> DIRECTIONS FOR THIS TASK: Without the pictures, return each record as it appears.

> INPUT FOR THIS TASK:

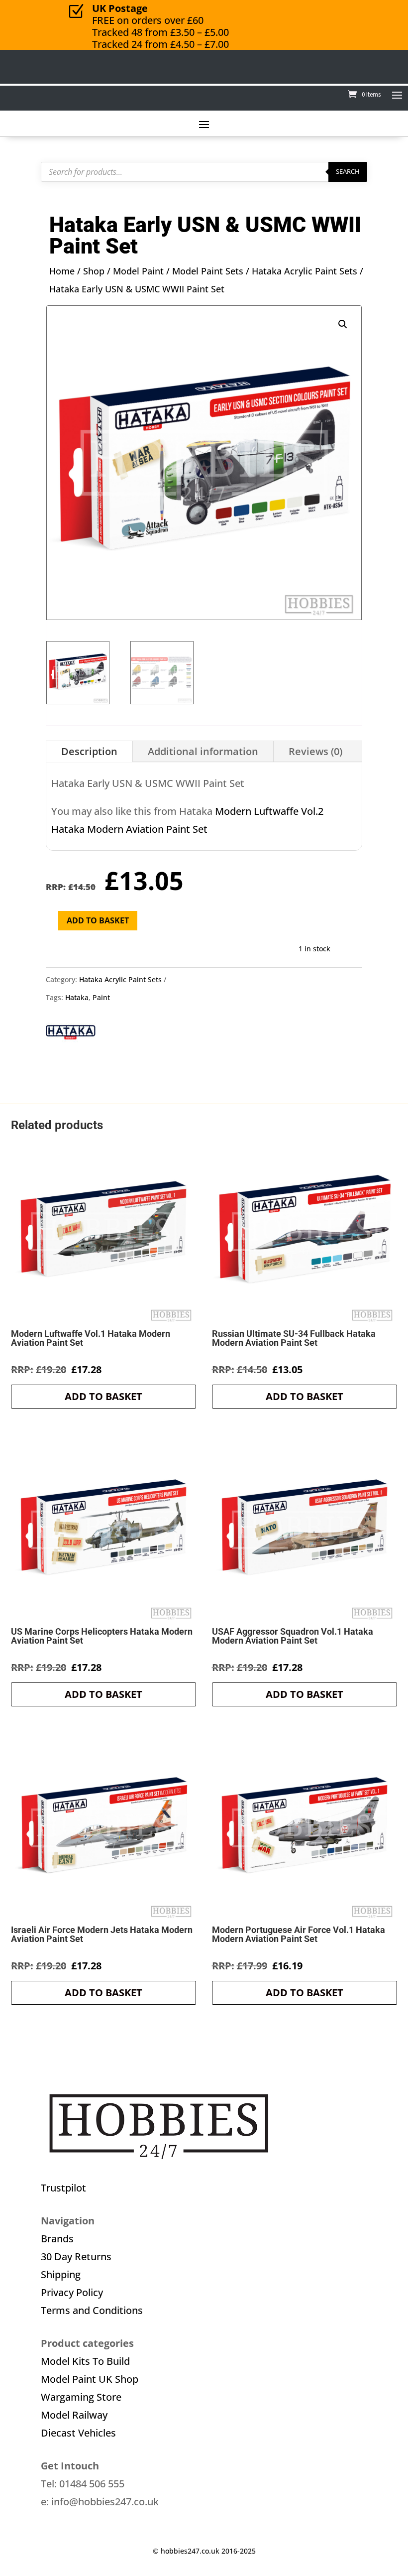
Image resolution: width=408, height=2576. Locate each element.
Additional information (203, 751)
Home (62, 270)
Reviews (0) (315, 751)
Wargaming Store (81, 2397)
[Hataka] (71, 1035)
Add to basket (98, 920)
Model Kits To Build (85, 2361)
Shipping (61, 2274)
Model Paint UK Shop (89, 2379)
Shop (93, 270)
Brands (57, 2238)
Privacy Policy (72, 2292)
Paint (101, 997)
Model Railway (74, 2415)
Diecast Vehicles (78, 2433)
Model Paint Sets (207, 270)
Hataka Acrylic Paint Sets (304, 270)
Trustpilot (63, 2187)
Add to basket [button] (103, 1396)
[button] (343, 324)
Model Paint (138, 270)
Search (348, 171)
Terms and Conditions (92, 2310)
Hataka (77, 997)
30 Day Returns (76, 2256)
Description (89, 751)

> RESPONSE TO THE TASK:
Image resolution: width=408, height=2576. Locate each element.
Additional information (203, 751)
Home (62, 270)
Reviews (0) (315, 751)
Wargaming Store (81, 2397)
[Hataka] (71, 1035)
Add to basket (98, 920)
Model Kits To Build (85, 2361)
Shipping (61, 2274)
Model Paint UK Shop (89, 2379)
Shop (93, 270)
Brands (57, 2238)
Privacy Policy (72, 2292)
Paint (101, 997)
Model Railway (74, 2415)
Diecast Vehicles (78, 2433)
Model Paint Sets (207, 270)
Hataka Acrylic Paint Sets (304, 270)
Trustpilot (63, 2187)
Add to basket [button] (103, 1396)
[button] (343, 324)
Model Paint (138, 270)
Search (348, 171)
Terms and Conditions (92, 2310)
Hataka (77, 997)
30 Day Returns (76, 2256)
Description (89, 751)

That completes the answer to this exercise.